** Records for the exercise follows **
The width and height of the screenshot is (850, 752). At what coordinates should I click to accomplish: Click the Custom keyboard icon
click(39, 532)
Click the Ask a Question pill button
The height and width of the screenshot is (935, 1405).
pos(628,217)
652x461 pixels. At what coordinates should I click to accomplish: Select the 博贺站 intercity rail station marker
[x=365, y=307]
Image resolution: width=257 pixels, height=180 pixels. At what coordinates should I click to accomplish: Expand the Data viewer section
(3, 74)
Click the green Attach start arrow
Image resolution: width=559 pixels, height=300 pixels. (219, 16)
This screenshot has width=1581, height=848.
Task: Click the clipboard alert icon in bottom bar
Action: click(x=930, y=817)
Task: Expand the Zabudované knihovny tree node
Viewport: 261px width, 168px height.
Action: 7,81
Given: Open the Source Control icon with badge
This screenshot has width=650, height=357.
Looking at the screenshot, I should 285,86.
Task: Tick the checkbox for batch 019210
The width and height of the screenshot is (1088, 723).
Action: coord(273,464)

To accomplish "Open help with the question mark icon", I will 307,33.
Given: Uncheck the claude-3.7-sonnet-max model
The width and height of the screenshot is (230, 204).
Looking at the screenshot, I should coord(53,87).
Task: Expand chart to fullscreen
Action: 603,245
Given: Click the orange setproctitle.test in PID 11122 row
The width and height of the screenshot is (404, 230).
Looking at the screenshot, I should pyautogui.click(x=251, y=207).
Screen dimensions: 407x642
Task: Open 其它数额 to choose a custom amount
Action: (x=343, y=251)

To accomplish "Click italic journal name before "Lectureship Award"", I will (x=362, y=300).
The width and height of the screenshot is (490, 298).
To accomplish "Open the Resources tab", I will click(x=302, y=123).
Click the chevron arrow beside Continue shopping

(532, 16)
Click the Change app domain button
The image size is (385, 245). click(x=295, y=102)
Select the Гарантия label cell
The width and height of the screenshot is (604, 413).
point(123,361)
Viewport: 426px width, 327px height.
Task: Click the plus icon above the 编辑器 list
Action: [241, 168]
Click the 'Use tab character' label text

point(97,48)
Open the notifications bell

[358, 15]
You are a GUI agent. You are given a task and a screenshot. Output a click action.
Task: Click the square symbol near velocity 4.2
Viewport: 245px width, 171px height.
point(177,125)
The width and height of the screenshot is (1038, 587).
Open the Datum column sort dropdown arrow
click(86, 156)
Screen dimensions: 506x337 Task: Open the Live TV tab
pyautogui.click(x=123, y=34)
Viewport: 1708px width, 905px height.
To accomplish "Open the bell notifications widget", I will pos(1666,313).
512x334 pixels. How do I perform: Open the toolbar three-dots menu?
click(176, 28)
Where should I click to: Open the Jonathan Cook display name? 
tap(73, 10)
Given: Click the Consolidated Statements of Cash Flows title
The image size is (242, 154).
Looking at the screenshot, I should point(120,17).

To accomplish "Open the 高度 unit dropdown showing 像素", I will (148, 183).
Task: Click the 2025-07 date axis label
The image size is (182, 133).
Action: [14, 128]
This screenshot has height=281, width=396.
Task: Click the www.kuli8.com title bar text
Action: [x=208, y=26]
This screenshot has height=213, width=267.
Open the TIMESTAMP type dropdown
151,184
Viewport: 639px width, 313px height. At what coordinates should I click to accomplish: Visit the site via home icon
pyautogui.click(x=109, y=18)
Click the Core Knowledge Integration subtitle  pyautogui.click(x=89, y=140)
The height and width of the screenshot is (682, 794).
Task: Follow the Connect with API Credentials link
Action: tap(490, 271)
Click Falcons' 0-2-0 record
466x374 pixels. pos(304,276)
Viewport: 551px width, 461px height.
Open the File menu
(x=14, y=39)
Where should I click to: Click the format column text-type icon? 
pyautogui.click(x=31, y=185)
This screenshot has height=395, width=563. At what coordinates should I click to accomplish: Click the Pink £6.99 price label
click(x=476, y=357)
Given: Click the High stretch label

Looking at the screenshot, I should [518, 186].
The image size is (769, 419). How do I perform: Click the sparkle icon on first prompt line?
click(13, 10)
** End of Records for the exercise **
- What is required
Using the entries shown above, reproduce verbatim the lines from the line bearing "Task: Click the square" to the line bearing "Viewport: 1708px width, 905px height.", inclusive.

- Answer box
Task: Click the square symbol near velocity 4.2
Viewport: 245px width, 171px height.
point(177,125)
The width and height of the screenshot is (1038, 587).
Open the Datum column sort dropdown arrow
click(86, 156)
Screen dimensions: 506x337 Task: Open the Live TV tab
pyautogui.click(x=123, y=34)
Viewport: 1708px width, 905px height.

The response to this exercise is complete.